By Terri Harrell, M.A.

One of the biggest challenges to the success of a blended learning program is that it be experienced as one program rather than multiple components. Each component needs to build off the one before, skills need to be linked and reinforced, and participants need to be mapped into where they’ve been, where they are, and where they are going. To ensure you achieve an integrated approach, you must begin with the end in mind by considering several factors during the design phase. Those include understanding program requirements, identifying the best program structure to achieve requirements, deciding what learning methodologies will work for the content and the environment, matching the content to the methodology, and identifying how to measure the success of the program. The remainder of this article discusses ways to ensure you begin with the end in mind.

Gathering Requirements

Before diving into content or technology, it is important to gain a full understanding of program requirements. To do this, there are many questions that need to be answered.

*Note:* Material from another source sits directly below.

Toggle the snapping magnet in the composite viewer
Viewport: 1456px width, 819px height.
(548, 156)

Below are typical questions organized by categories.

The organization:

  • What does the organization hope to gain from the learning experiences?
  • What is the culture or organizational norms around what the organization hopes to gain?
  • What are the norms around training and development?

The target audience:

  • What will the population expect in terms of training?
  • What will they tolerate?

The content:

  • What content will best achieve the organization’s goals?
  • What content will lead to behavioral change in the participants?

The instructors:

  • Who will facilitate the learning?

The logistics:

  • What is the budget?
  • Are there travel/infrastructure constraints?

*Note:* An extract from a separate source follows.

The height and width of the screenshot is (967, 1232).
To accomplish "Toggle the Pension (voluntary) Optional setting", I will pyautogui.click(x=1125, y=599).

From the Answers to Key Questions Comes:

  1. Program Goals – outlines the overarching targets and focus of the program.
  2. Objectives – defines the desired measurable learning objectives participants will achieve upon program completion.
  3. Learning Outcomes – defines the means through which participants will demonstrate proficiency in learning and realizing the objectives established for the course.

Program Structure

Types of Blends:

  1. Anchor blend: Initial classroom experience followed by independent experiences
  2. Bookend blend: Initial and closing experiences with classroom
  3. Field blend: Employee-centric independent and facilitated experiences

Example of high-level pros and cons of each:

Methodologies

Blended learning programs typically feature the following blend of methodologies, among others:

Matching Content to Methodology

One way to match content with method is to use the Tell-Show-Do-Transfer framework. Depending on the content, the learning stages can be addressed through different methodologies.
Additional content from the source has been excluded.